▶ [OBJECTIF]: Sélectionnez et recopiez chaque ligne des enregistrements qui contient la chaîne « field ». La casse compte.

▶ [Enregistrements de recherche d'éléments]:
================================
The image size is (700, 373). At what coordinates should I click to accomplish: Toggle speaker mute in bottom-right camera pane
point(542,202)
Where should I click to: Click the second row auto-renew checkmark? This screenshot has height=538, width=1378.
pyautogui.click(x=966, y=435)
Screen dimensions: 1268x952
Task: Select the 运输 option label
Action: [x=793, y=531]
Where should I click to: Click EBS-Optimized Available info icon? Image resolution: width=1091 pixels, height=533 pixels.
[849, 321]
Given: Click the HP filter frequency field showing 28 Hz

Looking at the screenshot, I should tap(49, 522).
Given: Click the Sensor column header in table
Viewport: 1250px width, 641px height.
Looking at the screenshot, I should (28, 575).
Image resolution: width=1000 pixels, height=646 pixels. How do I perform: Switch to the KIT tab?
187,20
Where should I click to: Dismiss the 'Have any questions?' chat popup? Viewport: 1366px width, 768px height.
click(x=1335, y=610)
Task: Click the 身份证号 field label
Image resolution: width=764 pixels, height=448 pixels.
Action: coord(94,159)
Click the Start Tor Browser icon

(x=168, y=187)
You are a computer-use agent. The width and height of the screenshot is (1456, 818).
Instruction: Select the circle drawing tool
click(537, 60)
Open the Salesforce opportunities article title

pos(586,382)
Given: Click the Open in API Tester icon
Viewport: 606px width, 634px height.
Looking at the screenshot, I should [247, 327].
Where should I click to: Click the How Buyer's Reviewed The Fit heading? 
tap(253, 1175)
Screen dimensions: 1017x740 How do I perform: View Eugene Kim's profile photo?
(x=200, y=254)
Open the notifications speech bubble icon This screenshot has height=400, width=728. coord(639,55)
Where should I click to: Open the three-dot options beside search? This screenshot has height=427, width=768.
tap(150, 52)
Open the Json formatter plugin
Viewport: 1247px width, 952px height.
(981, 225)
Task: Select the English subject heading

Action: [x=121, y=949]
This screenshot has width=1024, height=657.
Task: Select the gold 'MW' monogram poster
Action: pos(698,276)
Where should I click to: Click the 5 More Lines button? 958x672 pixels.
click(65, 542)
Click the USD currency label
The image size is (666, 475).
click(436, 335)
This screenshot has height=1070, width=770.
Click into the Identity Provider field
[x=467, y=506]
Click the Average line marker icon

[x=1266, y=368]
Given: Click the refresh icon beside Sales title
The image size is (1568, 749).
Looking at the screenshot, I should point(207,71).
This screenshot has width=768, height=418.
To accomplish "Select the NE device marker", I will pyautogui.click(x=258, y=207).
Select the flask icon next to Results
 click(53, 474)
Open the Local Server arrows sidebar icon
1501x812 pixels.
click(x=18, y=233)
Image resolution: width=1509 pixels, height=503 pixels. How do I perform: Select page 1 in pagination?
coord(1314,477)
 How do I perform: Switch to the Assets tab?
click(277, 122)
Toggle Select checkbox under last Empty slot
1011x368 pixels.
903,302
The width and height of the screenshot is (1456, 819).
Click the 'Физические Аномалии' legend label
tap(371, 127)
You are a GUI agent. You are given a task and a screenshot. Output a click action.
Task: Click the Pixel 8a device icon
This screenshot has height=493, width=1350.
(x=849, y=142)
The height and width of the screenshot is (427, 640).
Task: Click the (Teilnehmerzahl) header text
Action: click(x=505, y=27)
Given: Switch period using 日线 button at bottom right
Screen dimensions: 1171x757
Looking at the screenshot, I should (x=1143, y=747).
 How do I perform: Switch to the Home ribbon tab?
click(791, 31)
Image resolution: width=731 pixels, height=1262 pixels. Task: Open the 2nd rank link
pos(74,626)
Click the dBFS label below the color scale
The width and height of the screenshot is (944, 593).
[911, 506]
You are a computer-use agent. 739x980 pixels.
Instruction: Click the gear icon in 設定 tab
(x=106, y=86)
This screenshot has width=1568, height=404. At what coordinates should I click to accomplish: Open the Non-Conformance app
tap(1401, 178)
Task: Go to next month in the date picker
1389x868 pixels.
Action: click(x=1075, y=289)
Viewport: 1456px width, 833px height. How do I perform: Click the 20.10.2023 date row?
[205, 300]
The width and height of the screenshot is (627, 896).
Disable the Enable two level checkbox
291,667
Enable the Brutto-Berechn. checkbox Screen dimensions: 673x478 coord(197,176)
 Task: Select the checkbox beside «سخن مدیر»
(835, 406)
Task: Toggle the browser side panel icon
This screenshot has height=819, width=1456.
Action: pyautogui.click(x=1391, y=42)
================================
▶ [BONNE RÉPONSE]:
Given: Click the HP filter frequency field showing 28 Hz
Task: Click the 身份证号 field label
Click into the Identity Provider field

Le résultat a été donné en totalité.